• _Exercise directions_: Every line of the entries below from the one containing "Task: Click the word" to the one containing "The image size is (1080, 739).", both ends included, must be written out exactly. No other line belongs in the answer.

• _Source material_:
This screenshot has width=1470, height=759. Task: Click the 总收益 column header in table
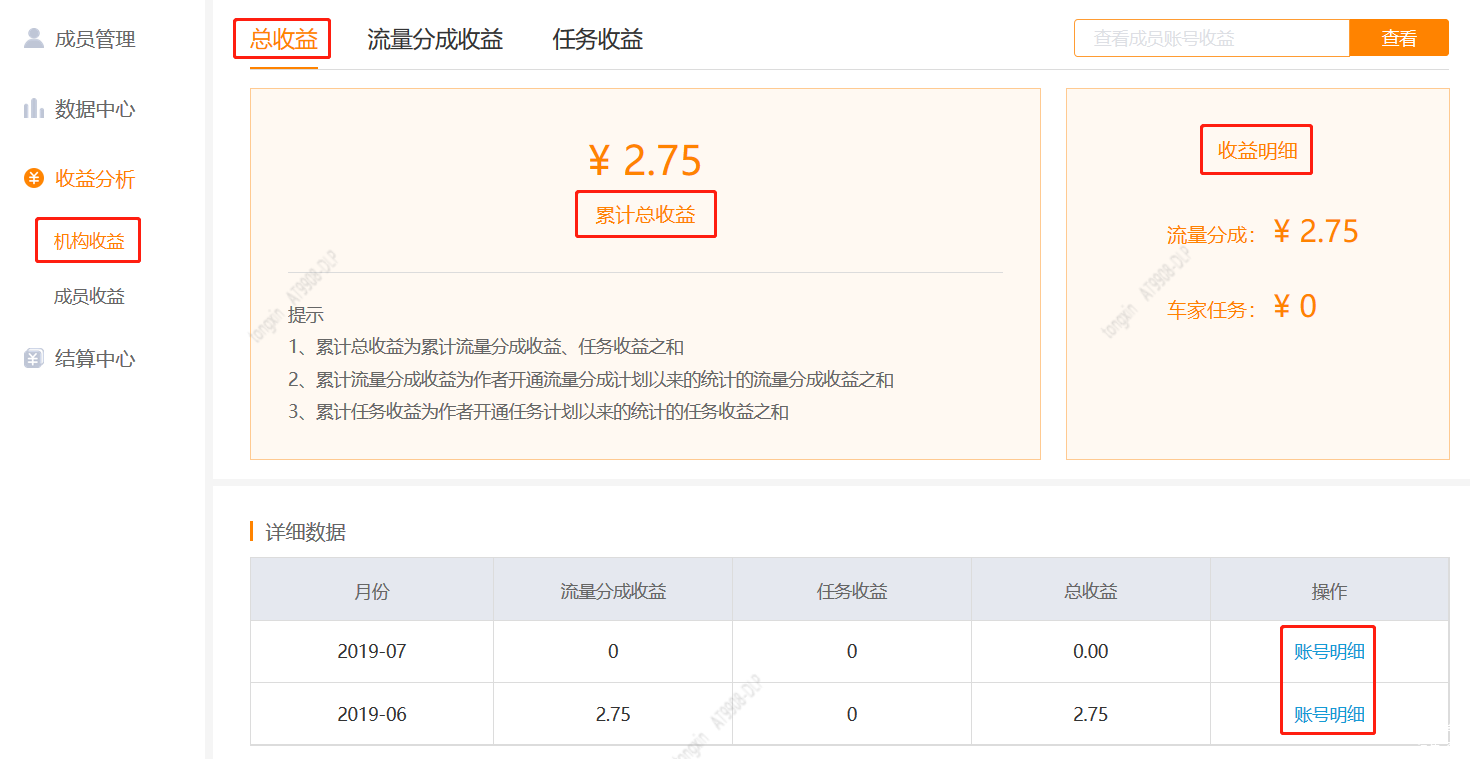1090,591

...

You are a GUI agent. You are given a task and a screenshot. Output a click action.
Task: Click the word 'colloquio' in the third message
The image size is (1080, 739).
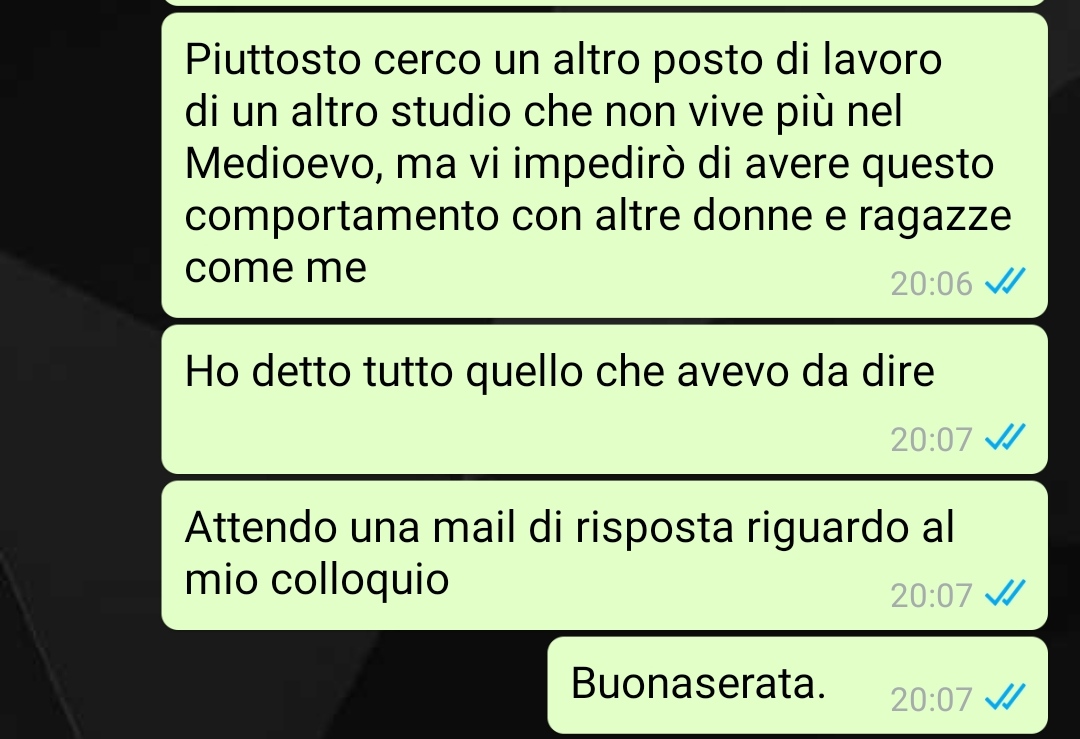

• _Solution for this exercise_:
Task: Click the word 'colloquio' in the third message
The image size is (1080, 739).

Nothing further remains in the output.